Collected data
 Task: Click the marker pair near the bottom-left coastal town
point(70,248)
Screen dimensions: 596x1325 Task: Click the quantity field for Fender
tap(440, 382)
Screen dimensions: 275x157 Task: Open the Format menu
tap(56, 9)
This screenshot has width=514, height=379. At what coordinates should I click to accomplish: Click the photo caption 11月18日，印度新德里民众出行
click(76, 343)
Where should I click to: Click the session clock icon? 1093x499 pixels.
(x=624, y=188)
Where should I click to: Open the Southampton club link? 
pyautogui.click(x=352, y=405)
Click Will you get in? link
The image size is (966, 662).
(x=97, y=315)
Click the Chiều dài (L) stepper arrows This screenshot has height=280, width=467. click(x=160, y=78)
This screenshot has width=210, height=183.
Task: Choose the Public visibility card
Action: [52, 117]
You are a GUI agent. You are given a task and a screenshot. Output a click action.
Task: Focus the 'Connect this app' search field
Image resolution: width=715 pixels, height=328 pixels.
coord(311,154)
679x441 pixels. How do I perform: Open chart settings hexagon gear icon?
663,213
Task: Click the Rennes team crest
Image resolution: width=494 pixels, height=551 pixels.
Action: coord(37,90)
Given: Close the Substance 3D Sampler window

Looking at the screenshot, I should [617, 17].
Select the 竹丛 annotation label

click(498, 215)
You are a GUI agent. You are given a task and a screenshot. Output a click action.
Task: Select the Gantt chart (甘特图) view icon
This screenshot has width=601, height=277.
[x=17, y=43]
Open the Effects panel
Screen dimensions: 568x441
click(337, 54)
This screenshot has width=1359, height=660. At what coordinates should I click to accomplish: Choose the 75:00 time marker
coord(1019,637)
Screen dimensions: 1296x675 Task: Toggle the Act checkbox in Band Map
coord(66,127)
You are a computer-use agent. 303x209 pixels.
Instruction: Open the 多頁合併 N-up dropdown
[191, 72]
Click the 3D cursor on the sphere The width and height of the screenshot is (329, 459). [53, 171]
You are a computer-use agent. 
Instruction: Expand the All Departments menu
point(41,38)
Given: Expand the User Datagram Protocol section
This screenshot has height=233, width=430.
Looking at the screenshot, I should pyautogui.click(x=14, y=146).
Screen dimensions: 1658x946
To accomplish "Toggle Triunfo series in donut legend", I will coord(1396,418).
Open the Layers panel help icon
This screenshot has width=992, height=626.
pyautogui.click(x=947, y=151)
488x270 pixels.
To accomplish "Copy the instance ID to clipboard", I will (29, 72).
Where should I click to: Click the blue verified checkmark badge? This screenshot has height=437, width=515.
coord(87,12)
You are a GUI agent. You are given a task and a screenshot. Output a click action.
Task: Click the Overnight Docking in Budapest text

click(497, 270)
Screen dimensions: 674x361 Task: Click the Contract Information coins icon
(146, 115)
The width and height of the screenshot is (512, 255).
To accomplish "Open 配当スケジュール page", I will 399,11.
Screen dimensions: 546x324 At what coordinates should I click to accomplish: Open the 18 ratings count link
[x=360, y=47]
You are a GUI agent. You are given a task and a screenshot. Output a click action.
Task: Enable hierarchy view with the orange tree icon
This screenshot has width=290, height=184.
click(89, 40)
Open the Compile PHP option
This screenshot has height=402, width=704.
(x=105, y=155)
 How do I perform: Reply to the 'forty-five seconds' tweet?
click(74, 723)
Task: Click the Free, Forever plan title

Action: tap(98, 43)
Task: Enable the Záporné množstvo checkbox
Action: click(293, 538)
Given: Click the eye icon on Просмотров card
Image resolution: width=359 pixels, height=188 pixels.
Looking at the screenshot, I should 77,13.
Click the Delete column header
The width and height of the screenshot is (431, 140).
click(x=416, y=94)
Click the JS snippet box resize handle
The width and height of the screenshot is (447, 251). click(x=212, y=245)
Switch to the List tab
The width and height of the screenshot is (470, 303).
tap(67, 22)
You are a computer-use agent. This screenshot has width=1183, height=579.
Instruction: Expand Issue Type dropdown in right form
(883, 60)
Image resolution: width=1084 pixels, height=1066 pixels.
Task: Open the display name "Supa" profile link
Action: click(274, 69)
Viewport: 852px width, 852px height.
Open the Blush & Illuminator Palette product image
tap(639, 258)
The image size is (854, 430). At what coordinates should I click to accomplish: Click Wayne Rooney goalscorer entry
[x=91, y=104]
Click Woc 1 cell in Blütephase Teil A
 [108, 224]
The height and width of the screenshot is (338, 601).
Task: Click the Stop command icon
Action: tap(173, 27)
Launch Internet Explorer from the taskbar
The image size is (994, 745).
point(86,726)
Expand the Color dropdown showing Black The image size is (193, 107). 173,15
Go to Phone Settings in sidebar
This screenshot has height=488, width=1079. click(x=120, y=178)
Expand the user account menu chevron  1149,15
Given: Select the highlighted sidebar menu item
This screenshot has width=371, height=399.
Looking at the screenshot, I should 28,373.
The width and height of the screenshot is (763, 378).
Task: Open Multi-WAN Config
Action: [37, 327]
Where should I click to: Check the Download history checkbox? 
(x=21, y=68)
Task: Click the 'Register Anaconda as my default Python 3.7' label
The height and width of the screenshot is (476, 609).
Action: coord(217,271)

* [YOUR TASK]: Beginning at the line where "The image size is (854, 430)." appears, extract each line through the end of the data above; keep them exact and include nothing else.

* [RESULT OF THE EXERCISE]:
The image size is (854, 430). At what coordinates should I click to accomplish: Click Wayne Rooney goalscorer entry
[x=91, y=104]
Click Woc 1 cell in Blütephase Teil A
 [108, 224]
The height and width of the screenshot is (338, 601).
Task: Click the Stop command icon
Action: tap(173, 27)
Launch Internet Explorer from the taskbar
The image size is (994, 745).
point(86,726)
Expand the Color dropdown showing Black The image size is (193, 107). 173,15
Go to Phone Settings in sidebar
This screenshot has height=488, width=1079. click(x=120, y=178)
Expand the user account menu chevron  1149,15
Given: Select the highlighted sidebar menu item
This screenshot has width=371, height=399.
Looking at the screenshot, I should 28,373.
The width and height of the screenshot is (763, 378).
Task: Open Multi-WAN Config
Action: [37, 327]
Where should I click to: Check the Download history checkbox? 
(x=21, y=68)
Task: Click the 'Register Anaconda as my default Python 3.7' label
The height and width of the screenshot is (476, 609).
Action: coord(217,271)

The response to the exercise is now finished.